2     Preprocessing work
All original TEL log entries have been stored in a MySQL database. A TEL log
entry contains some attributes such as the identiﬁcation number of the session
(ﬁeld sesid ), the type of action performed by the user (ﬁeld action ), the
interface language (ﬁeld lang ) and the query (ﬁeld query ). The experiments
carried out in this paper are focused on these attributes.
    The ﬁrst preprocessing work applied to that dataset consisted of two main
subtasks related to the ﬁeld query: problems related to character encodings
were solved and symbols such as brackets, quotation marks or parentheses were
deleted.
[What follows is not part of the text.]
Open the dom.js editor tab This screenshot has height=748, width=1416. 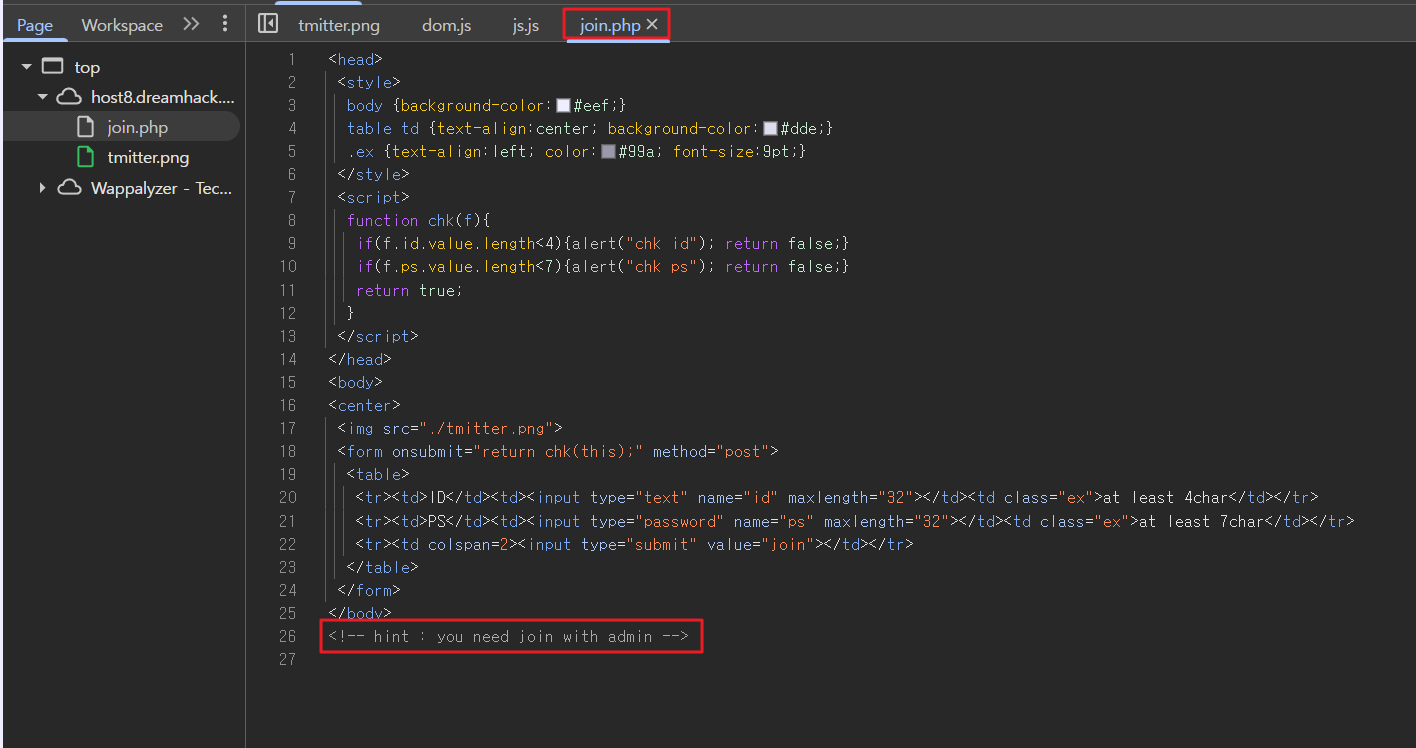coord(446,25)
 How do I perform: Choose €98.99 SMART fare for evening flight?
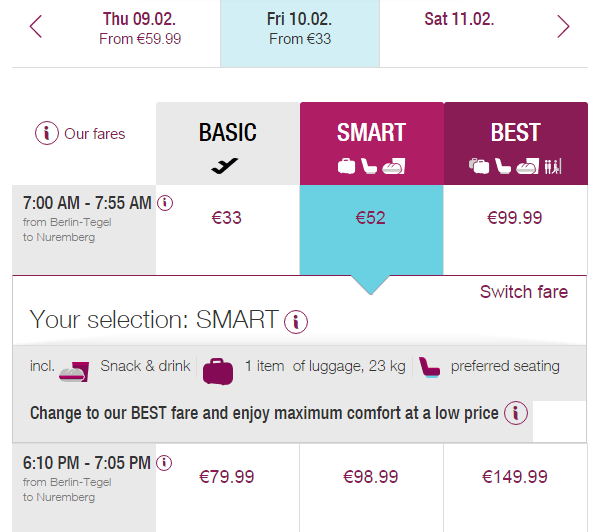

Then, the following step was to store in an additional table those entries
whose ﬁelds sesid, lang, query and action were not empty or null. Therefore, en-
tries having empty queries, interface language or missing actions were deleted.
The original number of records (2,628,789) was reduced to 2,417,025 after the
cleaning process (approximately 8.1% of the records were deleted).
    Finally, in the last preprocessing step, we carried out the reconstruction of
user sessions. The reconstructed sessions were stored separately in an additional
table with following ﬁelds:
 – sesid : unique identiﬁer of the user session.
 – num interactions : number of interactions (entries) for each user session.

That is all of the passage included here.